Overblog Suivre ce blog
Editer l'article Administration Créer mon blog

Présentation

  • : La vie au labo
  • La vie au labo
  • : Les pensées - j'ose le mot- diverses d'un jeune scientifique ayant obtenu un poste académique à l'Université, après presque trois années en post-doctorat dont deux au fin fond du Massachusetts. Ca parle de science (un peu) mais surtout du "petit monde" de la science. Et aussi, entre autres, de bouffe, de littérature, de musique, d'actualité, etc. Et de ma vie, pas moins intéressante que celle d'un autre.
  • Contact

Profil

  • mixlamalice
  • Misanthrope optionnellement misogyne et Esprit Universel.

Recherche

23 octobre 2008 4 23 /10 /octobre /2008 17:33
J'ai expliqué dans un article précédent que la chose la plus importante qu'un éleve moyen retirait de ses deux ou trois années de prépa n'était pas franchement des connaissances scientifiques mais plutot une méthodologie lui permettant d'etre efficace dans le travail.
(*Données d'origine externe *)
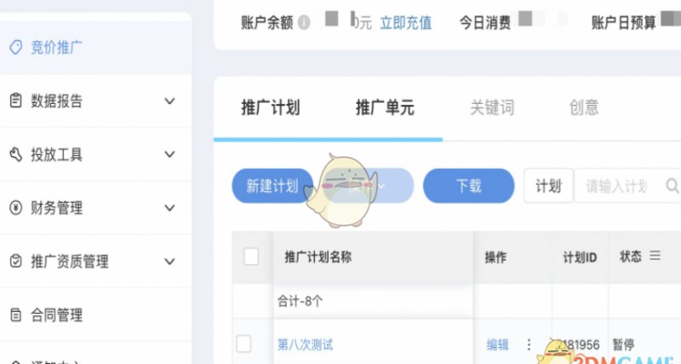The width and height of the screenshot is (681, 364).
Task: Check the 第八次测试 row checkbox
Action: pos(244,344)
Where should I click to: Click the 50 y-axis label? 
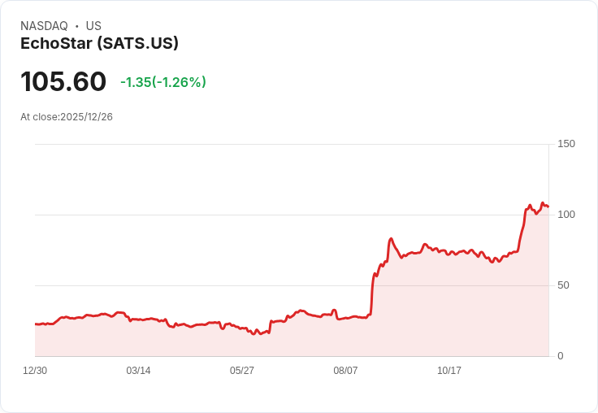[x=563, y=285]
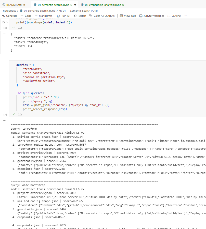Click the green success checkmark on first cell
The width and height of the screenshot is (206, 229).
(x=14, y=27)
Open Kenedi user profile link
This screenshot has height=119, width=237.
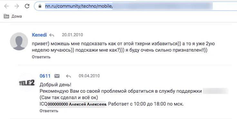click(x=39, y=35)
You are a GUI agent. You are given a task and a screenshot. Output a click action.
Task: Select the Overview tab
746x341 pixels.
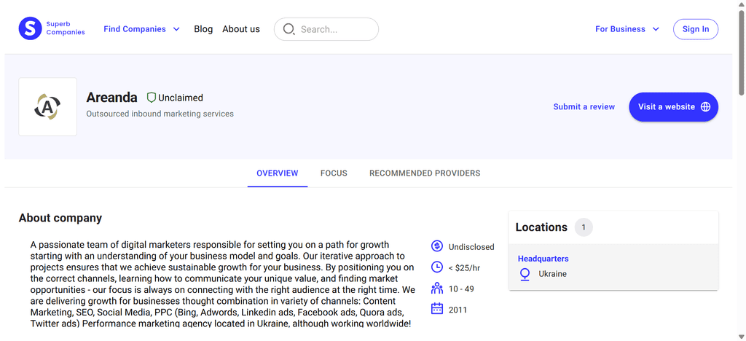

Je souhaiterais ici aborder l'apprentissage majeur des années école d'ingénieur: le "pipot". Le pipot consiste a etre capable d'etre crédible lors d'un examen (écrit, oral, ou rapport), sur un sujet qu'au fond, on ne comprend pas franchement, parce qu'au lieu de bosser on a préféré faire autre chose (i.e., en école d'ingénieurs, boire de la biere). Attention, ce n'est pas si facile, et c'est tres différent de raconter n'importe quoi, meme si ça peut dans certains cas extremes s'en rapprocher.
Cela nécessite quand meme d'avoir compris un minimum, sinon ça finit par se remarquer. Cela nécessite d'etre capable de trouver l'information essentielle et de broder dessus, en restant suffisamment vague pour que l'absence de connaissances et de compréhension ne soit pas trop flagrant, mais sans l'etre trop pour que ça ne soit pas flagrant. Cela requiert aussi un certain "sens physique", a savoir une certaine intuition, ou habileté a raisonner (par analogie notamment) qui vous évite de raconter trop de conneries. Le but final étant bien entendu d'éviter d'avoir a retaper l'examen, bref, d'etre assez crédible pour que les 5 ou 10 personnes vraiment allergiques a la matiere se retrouvent derriere vous.
Bref, pour etre plutot bon a ce petit jeu, 3 années sont bien nécessaires: elles portent leurs fruits lorsqu'en master par exemple, on se retrouve confronté a des gens qui n'ont pas été soumis a cet apprentissage: des gens qui lorsqu'ils ne sont pas surs de savoir, se taisent ou avouent betement qu'ils ne savent pas.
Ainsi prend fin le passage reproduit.